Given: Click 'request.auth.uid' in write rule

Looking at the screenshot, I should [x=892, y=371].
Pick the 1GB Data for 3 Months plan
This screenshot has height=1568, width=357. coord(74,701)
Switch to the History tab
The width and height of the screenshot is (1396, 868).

...

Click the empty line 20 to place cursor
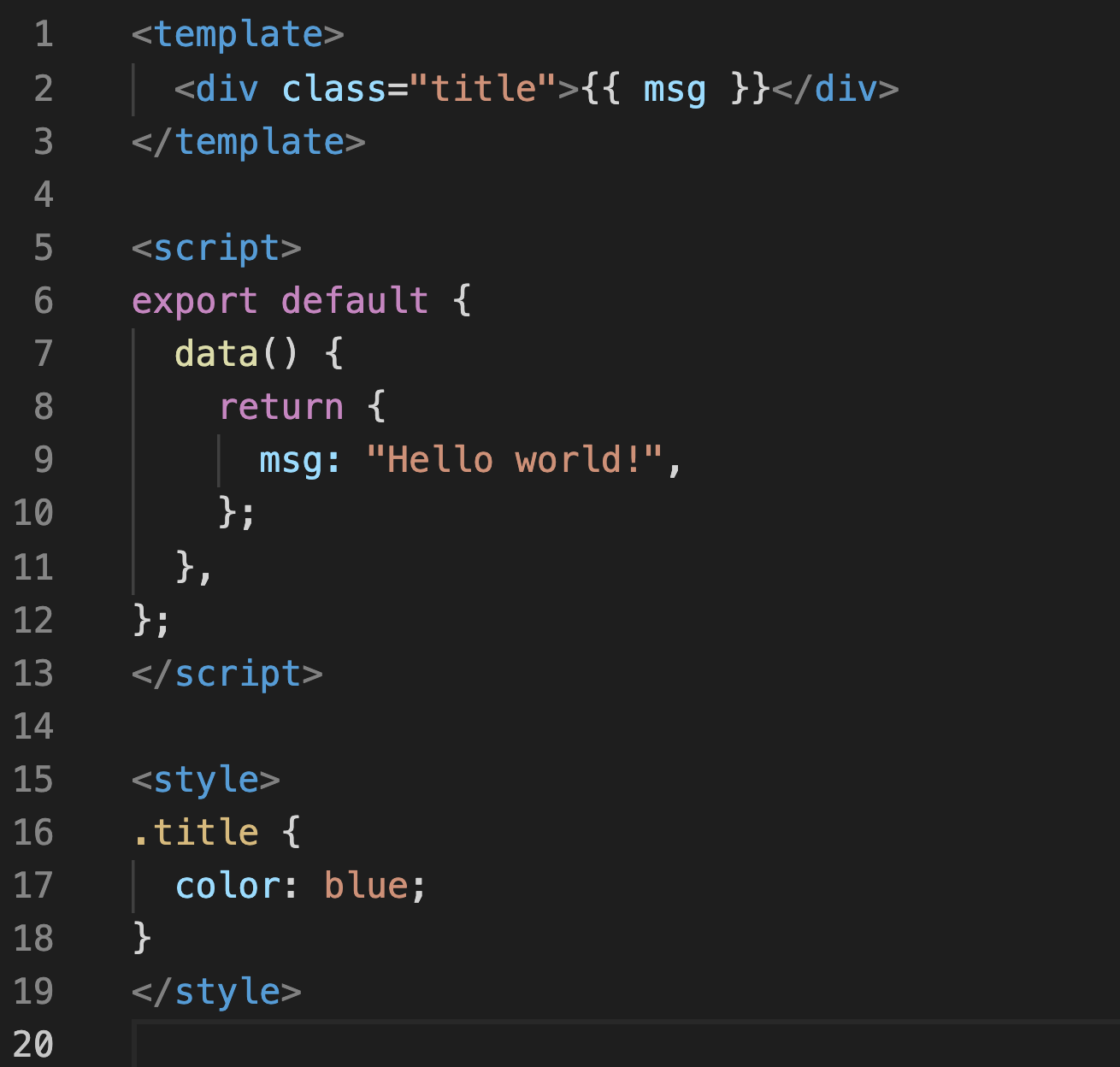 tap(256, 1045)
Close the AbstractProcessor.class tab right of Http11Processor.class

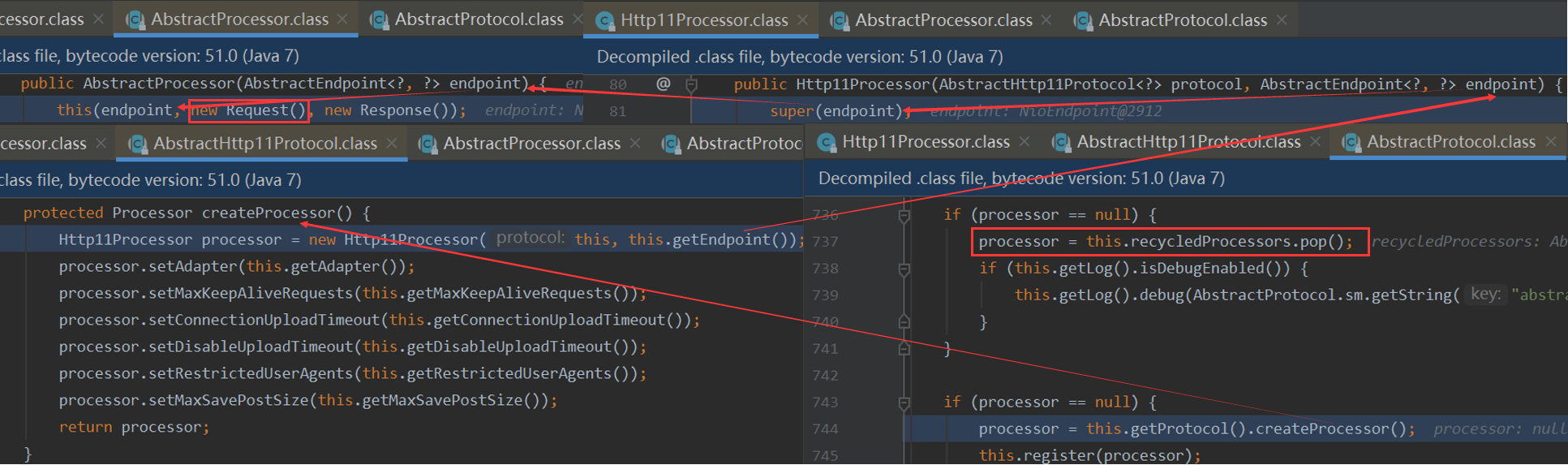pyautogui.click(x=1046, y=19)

---

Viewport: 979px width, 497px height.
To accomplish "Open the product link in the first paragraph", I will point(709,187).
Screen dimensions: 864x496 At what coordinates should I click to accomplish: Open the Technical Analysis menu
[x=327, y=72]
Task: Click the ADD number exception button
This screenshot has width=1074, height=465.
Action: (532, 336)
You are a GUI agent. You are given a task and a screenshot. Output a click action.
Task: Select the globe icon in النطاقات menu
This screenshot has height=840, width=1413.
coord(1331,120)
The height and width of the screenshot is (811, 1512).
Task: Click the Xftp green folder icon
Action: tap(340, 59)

[Exercise goal] Rewrite the entries from the line with "Close the AbstractProcessor.class" to the line with "pyautogui.click(x=1046, y=19)", both included, as a JSON list of strings with one string per line. Skip blank lines and leave the pictures out.

[Full answer]
[
  "Close the AbstractProcessor.class tab right of Http11Processor.class",
  "pyautogui.click(x=1046, y=19)"
]